Entries for locating words and elements
+---+

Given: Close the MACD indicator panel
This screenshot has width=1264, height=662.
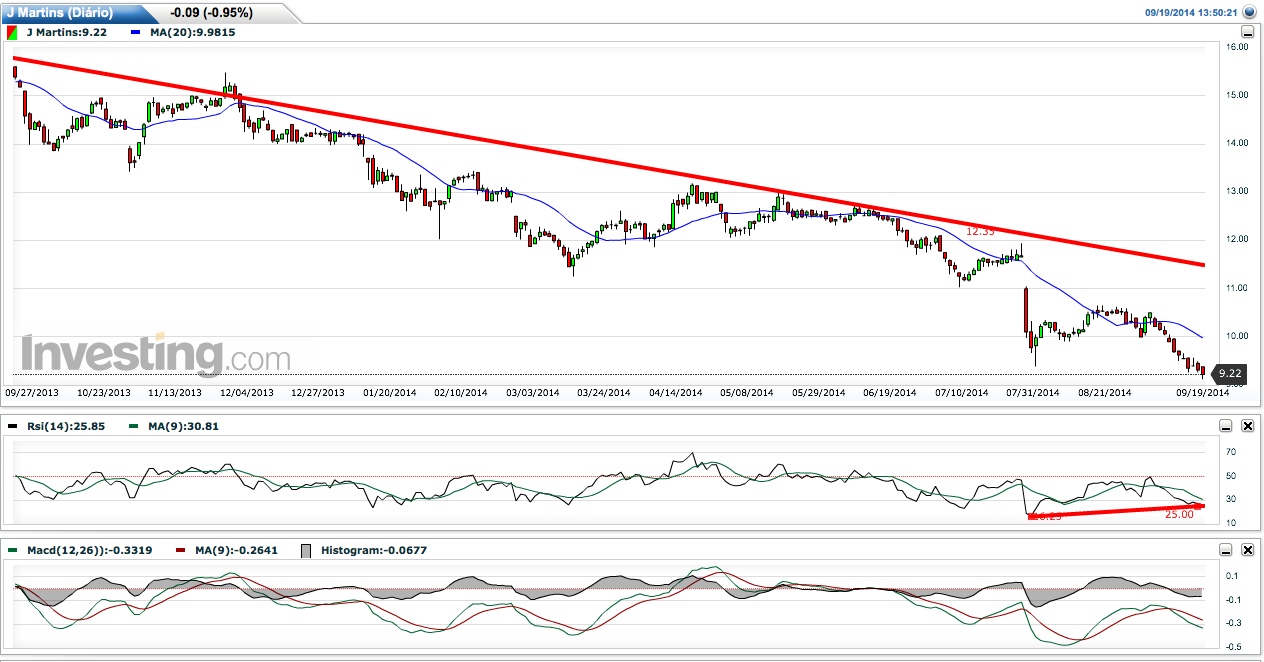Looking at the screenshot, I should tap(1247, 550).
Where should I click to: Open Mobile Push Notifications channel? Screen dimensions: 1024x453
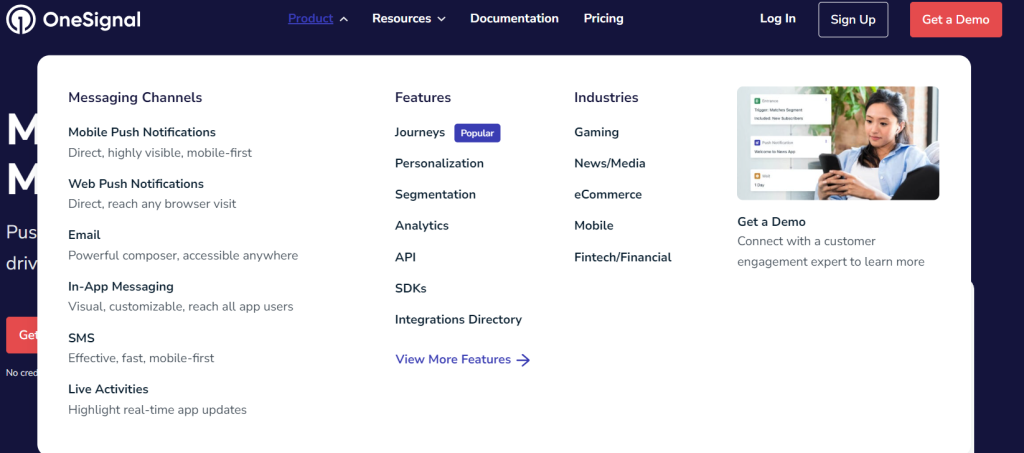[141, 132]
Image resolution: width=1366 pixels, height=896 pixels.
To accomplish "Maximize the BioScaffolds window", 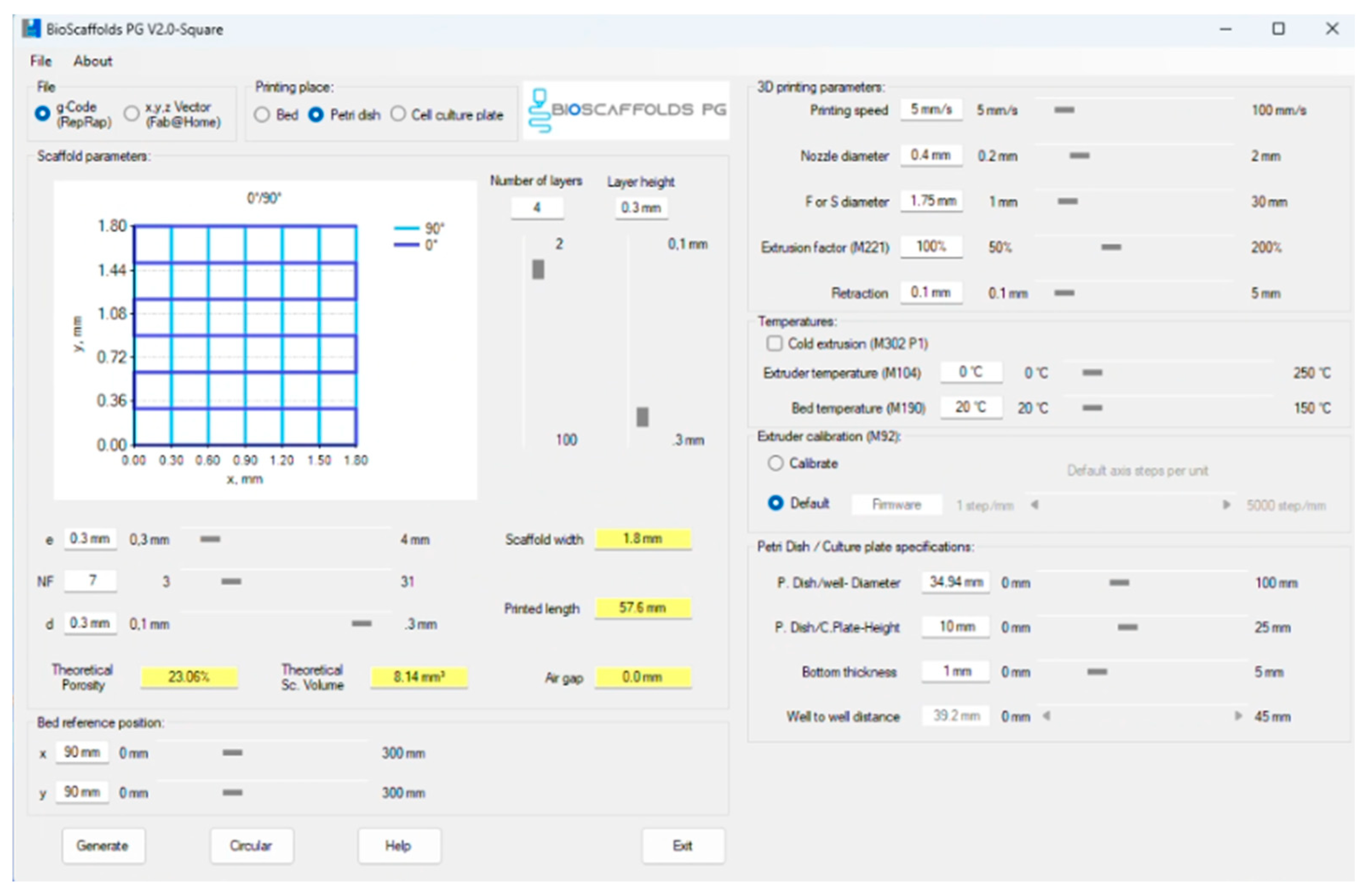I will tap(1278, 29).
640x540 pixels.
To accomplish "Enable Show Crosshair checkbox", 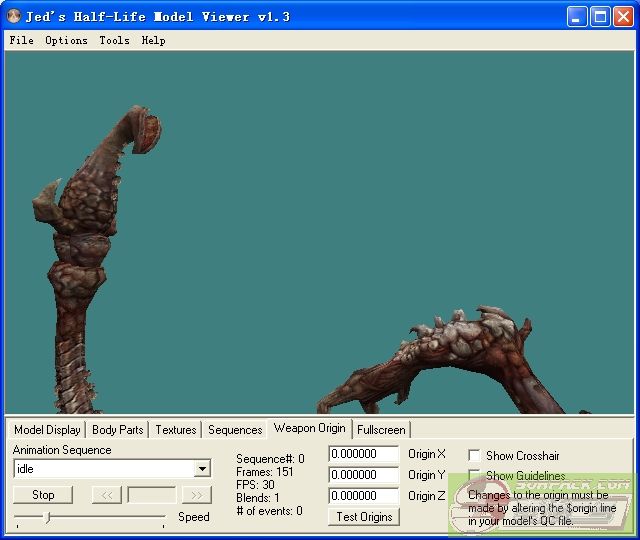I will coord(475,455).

+---+

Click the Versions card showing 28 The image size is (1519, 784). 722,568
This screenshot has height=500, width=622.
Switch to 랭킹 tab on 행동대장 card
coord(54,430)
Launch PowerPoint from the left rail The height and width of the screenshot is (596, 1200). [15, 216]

+---+

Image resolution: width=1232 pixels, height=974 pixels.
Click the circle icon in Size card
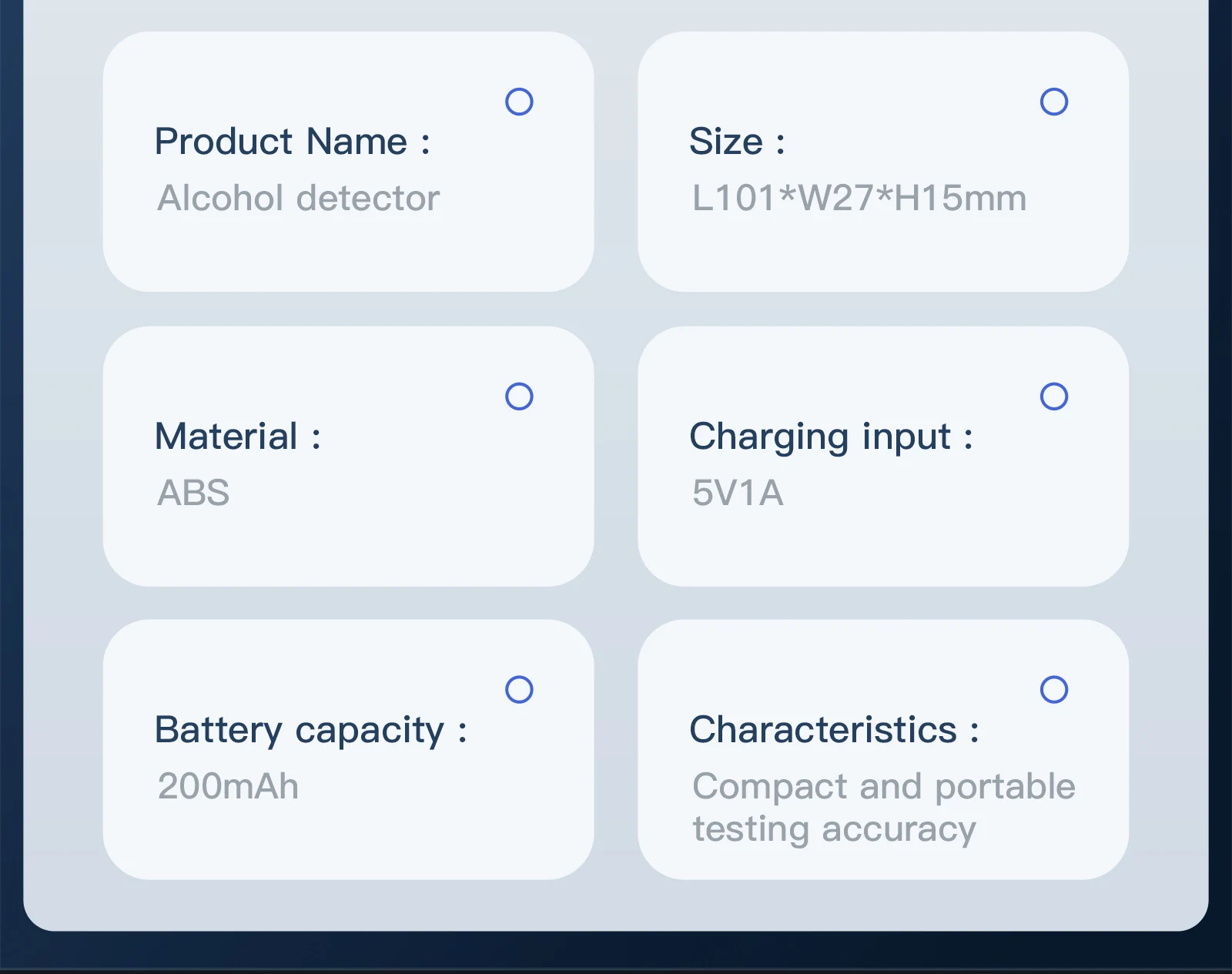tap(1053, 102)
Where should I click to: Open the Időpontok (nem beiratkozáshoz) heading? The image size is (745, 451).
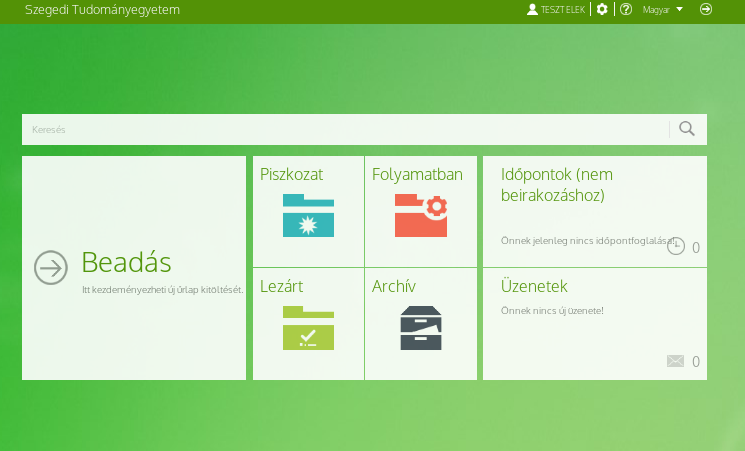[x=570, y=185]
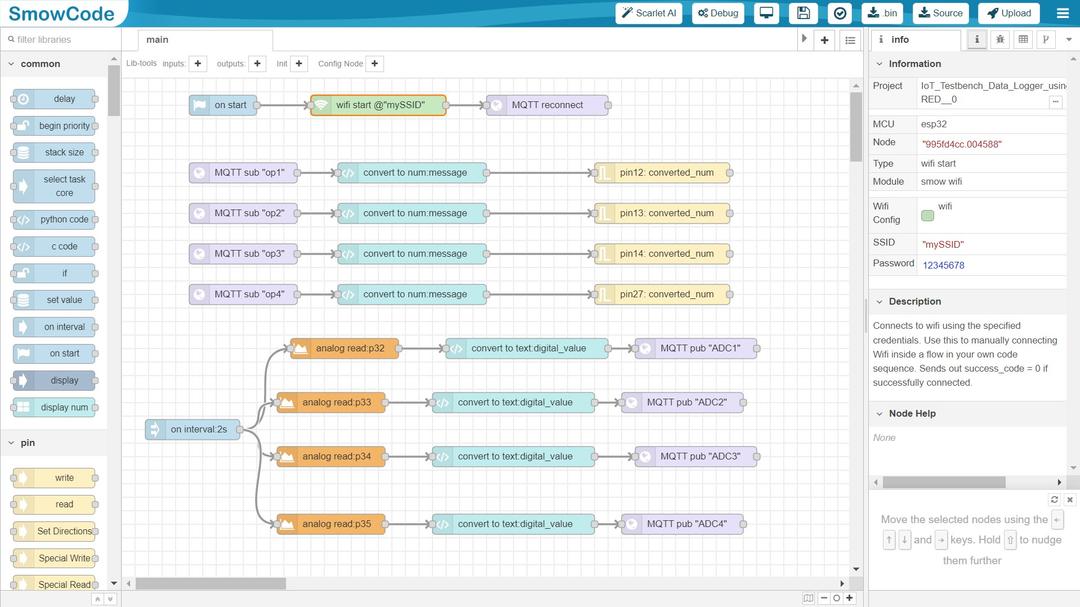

+---+

▶ [EXERCISE AIM]:
Retype everything from the line containing "Image resolution: width=1232" down to the line containing "[x=570, y=185]", both lines included, word for word. Leave the pictures out.

▶ [OUTPUT FOR THIS TASK]:
Image resolution: width=1232 pixels, height=974 pixels.
Click the circle icon in Size card
tap(1053, 102)
Where should I click to: Open the Időpontok (nem beiratkozáshoz) heading? The image size is (745, 451).
[x=570, y=185]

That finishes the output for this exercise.